Jan Patočka a été mis à mort parce qu'il a refusé de céder à la peur de l'ordre. Et derrière la colère vibrante d'Adèle Haenel, on entend le même genre de musique – voilà une femme qui n'a pas peur des puissants ; une femme qui se tient dans la liberté, dans la dignité. Qui a survécu et appris à dire non, sans détours.
Patočka distingue deux types de sacrifices : les sacrifices inauthentiques, qui consistent à se sacrifier « pour quelque chose » - un drapeau, une cause, une nation : bref, à devenir des moyens en vue d'une fin, à se laisser manipuler, à faire de nos vies des objets, des choses, des moyens d'autre chose (il prend pour exemple les kamikazes et les commandos werwolfs hitlériens). Et les sacrifices authentiques : qui ne peuvent avoir comme seul sens que la défense de la liberté de toutes et tous, des autres, de soi – autrement dit des sacrifices de soutien. Et qui consistent non pas à rechercher activement la mort en mode kamikaze, mais à tenir – malgré les assauts, les pressions, les tentatives de silenciation. Comme lorsqu'en fuite, d'un coup, on se retourne et fait face.
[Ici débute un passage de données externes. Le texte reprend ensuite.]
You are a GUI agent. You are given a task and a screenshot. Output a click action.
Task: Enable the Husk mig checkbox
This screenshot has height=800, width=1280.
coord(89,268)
Se révolter, faire volte face, se tenir debout.
L’exemple paradigmatique que choisit Patočka est celui de l’attitude du physicien et militant Andreï Sakharov, capable de son vivant même de fonder un nouveau sol absolu: « Sakharov ne reculera pas, quoi que lui dise le procureur. Au contraire, plus on le menace, plus il est ferme sur ses étriers, c’est pour lui un encouragement. Il y a là une dialectique singulière. Ceux qui le menacent sont [...] amenés involontairement à intensifier cet effet. A intensifier l’impression stupéfiante qu’il y a là quelque chose qui domine tout ce qu’on tient pour une force, une puissance, etc. Or, qu’est-ce qui domine? Ce n’est aucune chose!» (Patočka, Liberté et sacrifice, «Les périls de l’orientation de la science vers la technique selon Husserl et l'essentiel de la technique en tant que péril selon Heidegger » (1973), trad. E. Abrams, éd. Millon, 1990, p.321)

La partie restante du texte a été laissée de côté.